Steamboat Springs With all of the sick children and employees these days at Strawberry Park Elementary School, receptionist Marybeth Johnson is doing everything in her power to stay healthy.
"I don't let anyone touch my phone in here," she said.
Strawberry Park has had an average of 42 children call in sick every day in the past two weeks. Some of those students have missed at least a week of school.
Strawberry Park isn't the only place being plagued by recent cold bugs. A number of viruses and infections have been running rampant in recent weeks in the Yampa Valley, depleting the work force and emptying classrooms.
Mary Williamson, an administrative assistant at the Lowell Whiteman Primary School, said of the 50 students in kindergarten through eighth grade at the school, 20 have been absent in the past week. Of the school's five full-time teachers, three were out last week.
At Steamboat Springs Middle School students were suffering from strep throat and the flu throughout the past couple of weeks, said Principal Sandy Hall.
"For the last two weeks or so we are probably running about twice our normal rate (of absences)," Hall said.
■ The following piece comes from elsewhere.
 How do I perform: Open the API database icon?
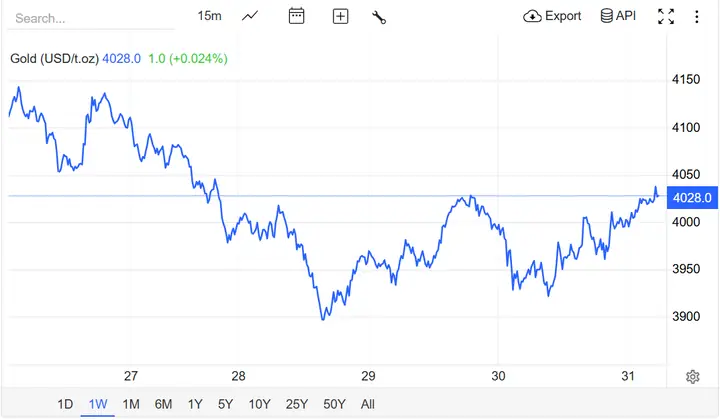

Some of the students diagnosed with the flu have missed a full week or more, Hall said.
Patsy Ford, a public health nurse from the Visiting Nurse Association, said the influenza virus is one of the culprits for the barrage of absences. After going for much of the winter without many documented cases of the flu, the VNA recently began treating a number of people for the virus in the past two weeks. Some of those people have had to miss a week to 10 days of work while recovering, she said.
Ford said the height of the season often hits the county in January or February.
"It seems like it's just hitting Steamboat now and it may be here for awhile," Ford said.
The VNA still has flu shots available, though it has stopped offering extra clinics.
The stomach flu, said Ford, is not really "the flu." The real flu (short for influenza) attacks the respiratory system and can progress into pneumonia or other serious respiratory illnesses to the point where it becomes life-threatening.
Influenza kills 40,000 people each year and costs Americans $12 billion a year in lost work days and medical expenses, according to information from the Outreach Program at University Hospital in Denver.
Like schools, businesses in Steamboat Springs have had fewer bodies inside their buildings in recent weeks.
F.M. Light and Sons, for instance, had three people call in sick this week. That's about 25 percent of the work force at the downtown clothing retailer. Because the employees were out at different times and are from different store departments, it didn't hurt the store's business, said supervisor Patty Lindley.
The city was not affected as drastically as other institutions, said human resources director John Thrasher. Thrasher theorized that many city employees may be less apt to get sick because they have somewhat less contact with the public than do employees at other businesses.
The elderly also may have escaped the brunt of the first onslaught of widespread sickness this winter, according to Shelley Orrell of the Routt County Council on Aging. Orrell said her organization usually sees an increase in the number of meals it delivers to people's homes when more elderly people are sick, but this year the number has stayed consistent.
"We really haven't had an increase in home-delivered meals," she said. "Sometimes you just see a whole rash, but we haven't."